» **YOUR ASSIGNMENT**: Rewrite the items between the line holding "This screenshot has width=534, height=950." and the line holding "(160, 910).", inclusive, replacing "Identify" with "Locate" and changing nothing else. Leave the pictures out of your version.

» **RECORDS TO PROCESS**:
• • • •

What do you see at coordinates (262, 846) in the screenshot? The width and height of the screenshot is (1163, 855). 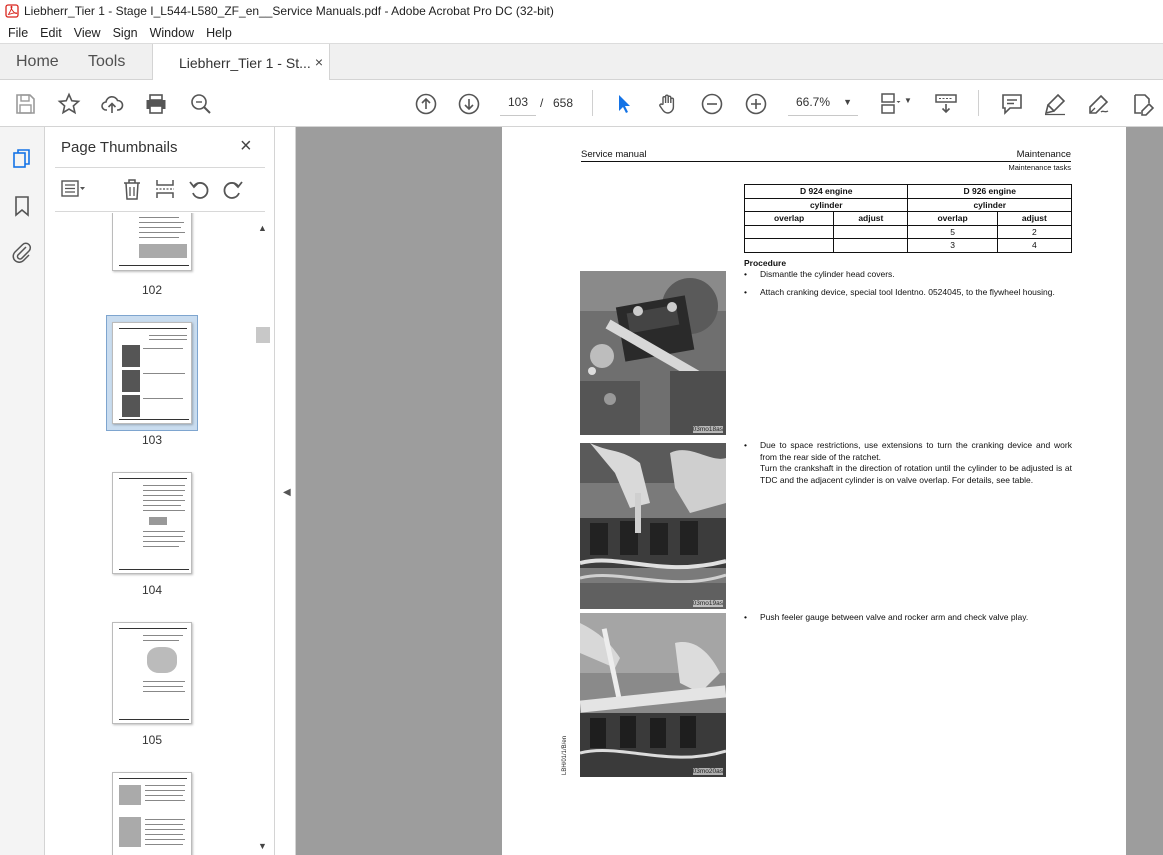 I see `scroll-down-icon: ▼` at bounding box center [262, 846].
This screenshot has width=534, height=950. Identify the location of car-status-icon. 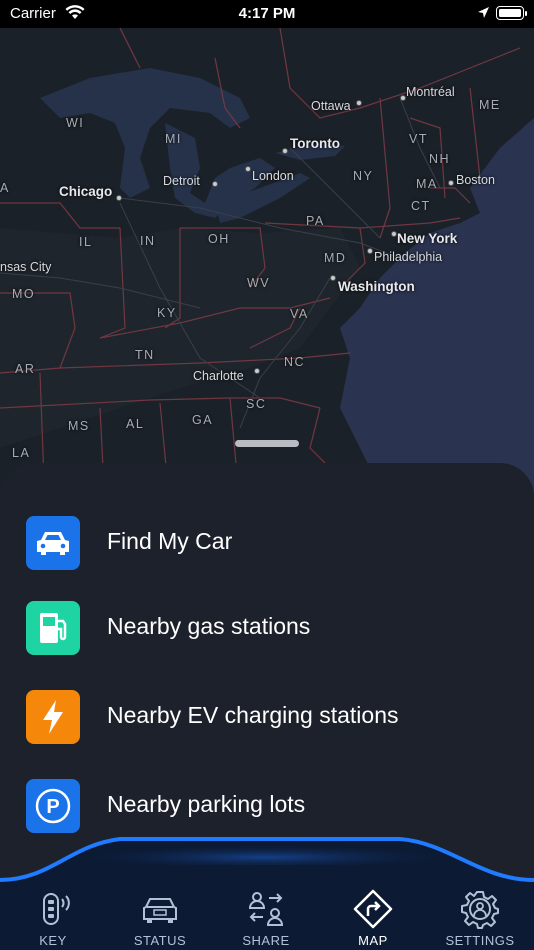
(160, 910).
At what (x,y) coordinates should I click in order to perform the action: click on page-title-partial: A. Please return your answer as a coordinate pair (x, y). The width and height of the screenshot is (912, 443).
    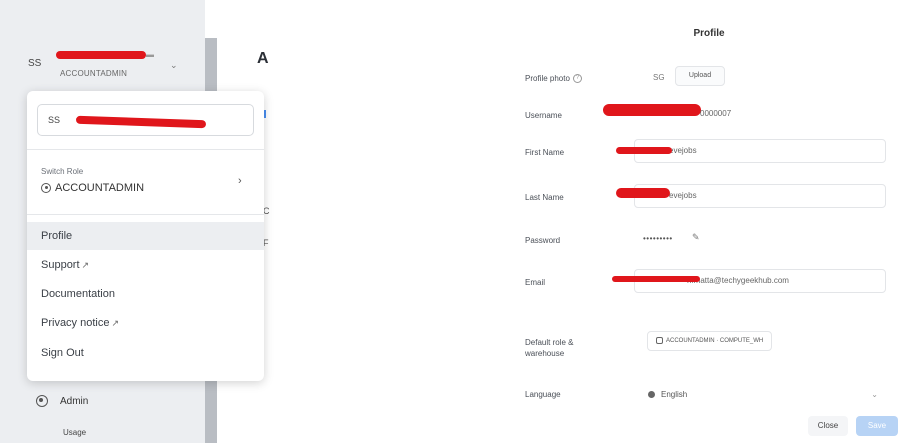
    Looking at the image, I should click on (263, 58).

• • • •

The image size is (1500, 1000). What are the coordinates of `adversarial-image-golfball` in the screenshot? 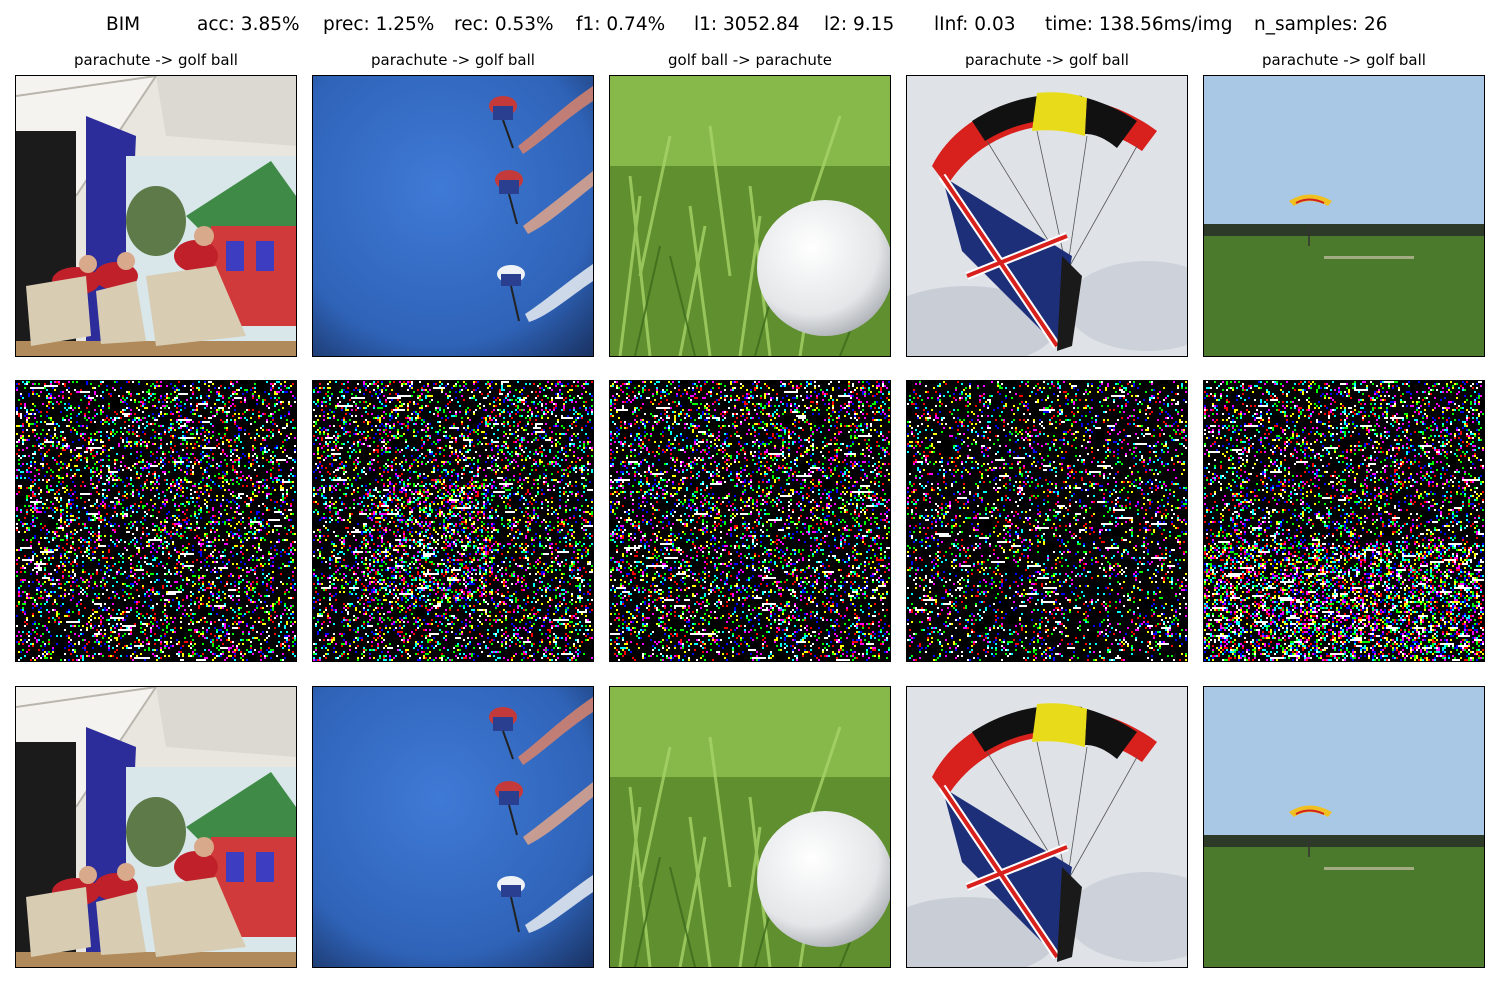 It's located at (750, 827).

• • • •

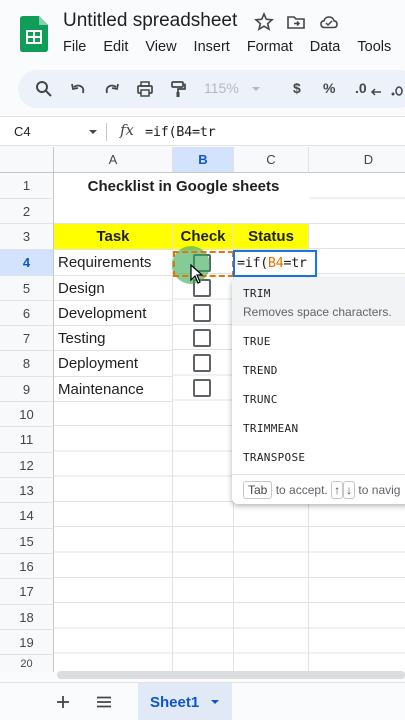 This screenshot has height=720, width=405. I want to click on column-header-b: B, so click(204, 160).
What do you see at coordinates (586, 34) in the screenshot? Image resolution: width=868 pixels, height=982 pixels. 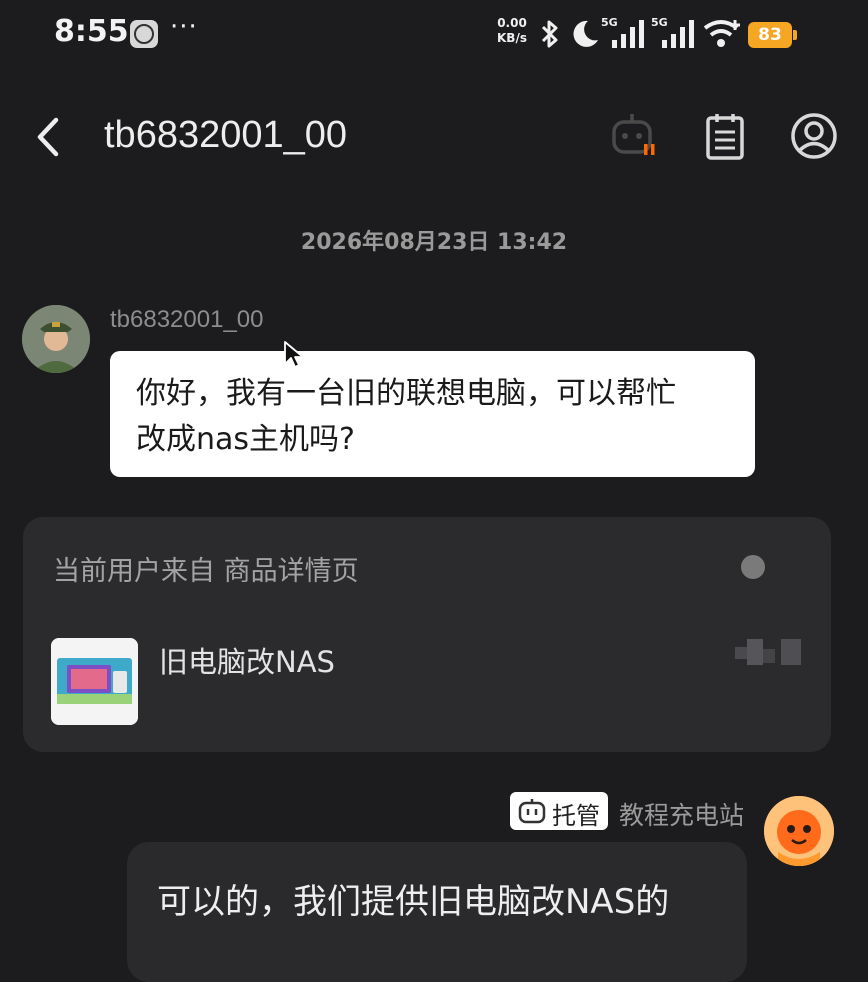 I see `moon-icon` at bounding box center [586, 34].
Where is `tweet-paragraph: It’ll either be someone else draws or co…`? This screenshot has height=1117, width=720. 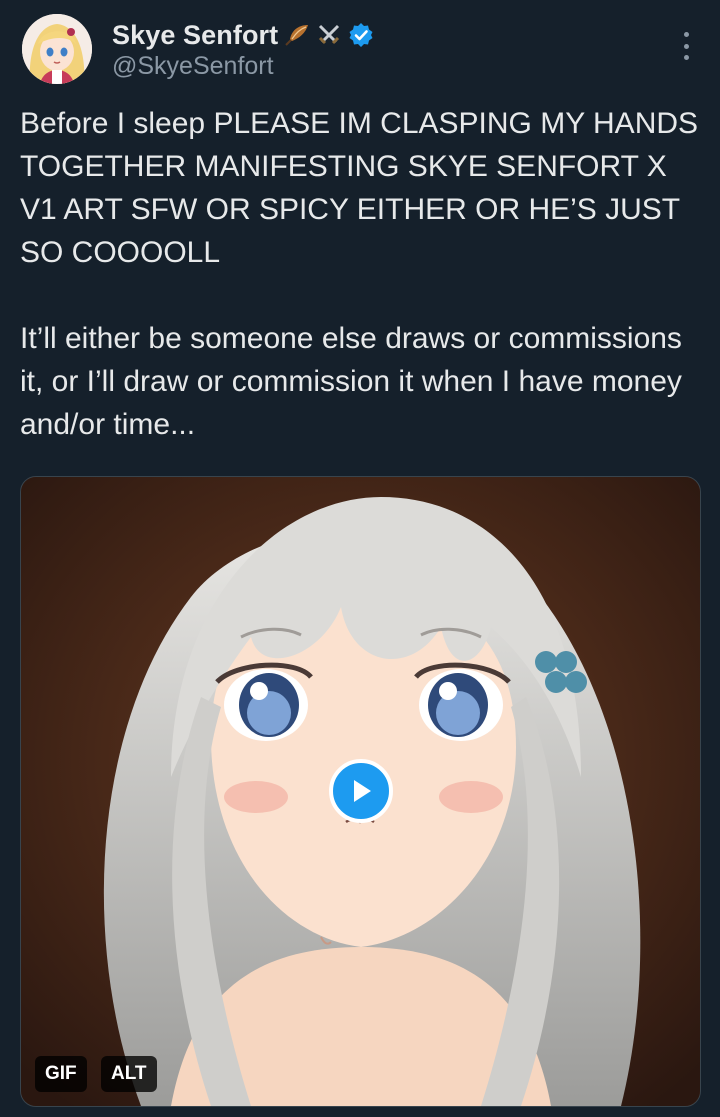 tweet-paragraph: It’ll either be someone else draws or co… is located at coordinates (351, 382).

• • • •

» **ANSWER TO THE EXERCISE**:
This screenshot has width=534, height=950. Locate the location of car-status-icon. 
(160, 910).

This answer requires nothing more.